講義が終わり、入寮するために訪れたのがここ【緑の館】だった。
古い洋館を思わせるような建物に、ルーズハルトたちは感嘆の息を漏らす。
レンガ造りの4階建ての建物には乱雑に巻き付くツタが印象的だった。
だがよく見ると、きちんと手入れが行き届いているようで、枯れた葉や朽ちたツタなどは一切見当たらなかった。
「ザ・ファンタジー世界って感じだな。」
「そうだね。魔女の館……とまではいかないけど、賢者とかが住んでそうだよな。」
ルーズハルトとバイトの感想は、現代日本で暮らしていた時の感覚であり、この世界ではレンガ造りの建物は割と一般的だった。

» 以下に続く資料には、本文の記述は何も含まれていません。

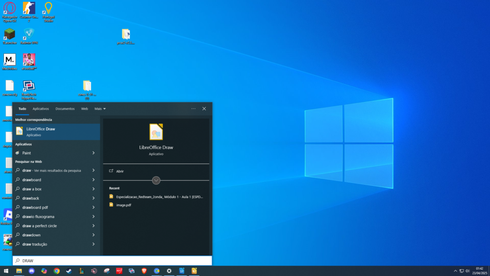The height and width of the screenshot is (276, 490).
Task: Expand the 'drawboard pdf' suggestion chevron
Action: [93, 207]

田舎では木造建築もあるが、基本コンクリートに似た建材などもあり、多種多様な建物が存在している。
「なかなか鋭いね。」
バイトの言葉に反応した声があった。
洋館の入り口から数人の生徒らしき人物が姿を現した。
「すみません。驚かせましたね。私は副寮長のチャールズと言います。」
そう声をかけてきたのは小柄な生徒だった。
薄い赤色の髪が日を浴びてキラキラと輝き、その中世的な顔立ちもあり、その生徒の美に拍車をかける。
細めの体つきだが、その声から男性だというのは察することが出来た。
「バイトです。こっちがルーズハルト。後ろにいるのがエミリアです。」
「始めまして。それからその後ろにいるのは今回の入寮性で間違いないね?」
バイトと握手を交わしたチャールズは、視線をルーズハルトとエミリアを飛び越して更に後ろで並んていた生徒に向けられた。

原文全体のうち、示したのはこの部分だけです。